## What is asked:
Reproduce the part of the zero-copy message receive thread that runs from "It is really" up to and including "flat set/map, etc)", without changing a character.

[zeromq-dev] (almost) zero-copy message receive

Thomas Rodgers rodgert at twrodgers.com
Tue Jun 2 18:28:51 CEST 2015


It is really hard to grok 3.9.2 of the standard regarding type punning
rules, but I *think* you are safe if you make the backing array of either
char or unsigned char. And if 5.2.10 is be believed, reinterpret_cast
*should* work, but it does seem to run afoul of the strict_aliasing
warning, soooo....you have to do a double static_cast through void, e.g. -

void* pv = static_castd<void*>(&u.lmsg.content->ref_stg[0]);
return *static_cast<zmq::atomic_counter_t*>(pv);

Boost (serialization, iterator to pointer conversion, flat set/map, etc)
also uses this technique.



On Tue, Jun 2, 2015 at 11:10 AM, Thomas Rodgers <rodgert at twrodgers.com>
wrote:

> with reinterpret_cast?
>
> On Tue, Jun 2, 2015 at 10:55 AM, Auer, Jens <jens.auer at cgi.com> wrote:
>
>>  I already tried this, but then the compiler complaint about a violation
>> of the strict alias rules and the code doesn't compile anymore. The problem
>> is that I access something of type uint8_t[] with a pointer of type
>> atomic_counter_t.
>>
>> Cheers,
>>   Jens
>>
>>      --
>>  *Jens Auer *| CGI | Software-Engineer
>>  CGI (Germany) GmbH & Co. KG
>> Rheinstraße 95 | 64295 Darmstadt | Germany
>> T: +49 6151 36860 154
>> *jens.auer at cgi.com* <jens.auer at cgi.com>
>> Unsere Pflichtangaben gemäß § 35a GmbHG / §§ 161, 125a HGB finden Sie unter
>> *de.cgi.com/pflichtangaben* <http://de.cgi.com/pflichtangaben>.
>>
>> CONFIDENTIALITY NOTICE: Proprietary/Confidential information belonging to
>> CGI Group Inc. and its affiliates may be contained in this message. If you
>> are not a recipient indicated or intended in this message (or responsible
>> for delivery of this message to such person), or you think for any reason
>> that this message may have been addressed to you in error, you may not use
>> or copy or deliver this message to anyone else. In such case, you should
>> destroy this message and are asked to notify the sender by reply e-mail.
>>       ------------------------------
>> *Von:* zeromq-dev-bounces at lists.zeromq.org [
>> zeromq-dev-bounces at lists.zeromq.org]" im Auftrag von "Thomas Rodgers [
>> rodgert at twrodgers.com]
>> *Gesendet:* Dienstag, 2. Juni 2015 17:34
>>
>> *An:* ZeroMQ development list
>> *Betreff:* Re: [zeromq-dev] (almost) zero-copy message receive
>>
>>   One other point, you would need to guarantee appropriate alignment of
>> the backing array (sadly, C++11 gave us std::aligned_storage but 03 not so
>> much).

## Data lines:
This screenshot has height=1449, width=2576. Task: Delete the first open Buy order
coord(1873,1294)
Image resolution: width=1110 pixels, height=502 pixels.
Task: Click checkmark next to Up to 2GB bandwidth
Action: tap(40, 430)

## Response to this exercise:
It is really hard to grok 3.9.2 of the standard regarding type punning
rules, but I *think* you are safe if you make the backing array of either
char or unsigned char. And if 5.2.10 is be believed, reinterpret_cast
*should* work, but it does seem to run afoul of the strict_aliasing
warning, soooo....you have to do a double static_cast through void, e.g. -

void* pv = static_castd<void*>(&u.lmsg.content->ref_stg[0]);
return *static_cast<zmq::atomic_counter_t*>(pv);

Boost (serialization, iterator to pointer conversion, flat set/map, etc)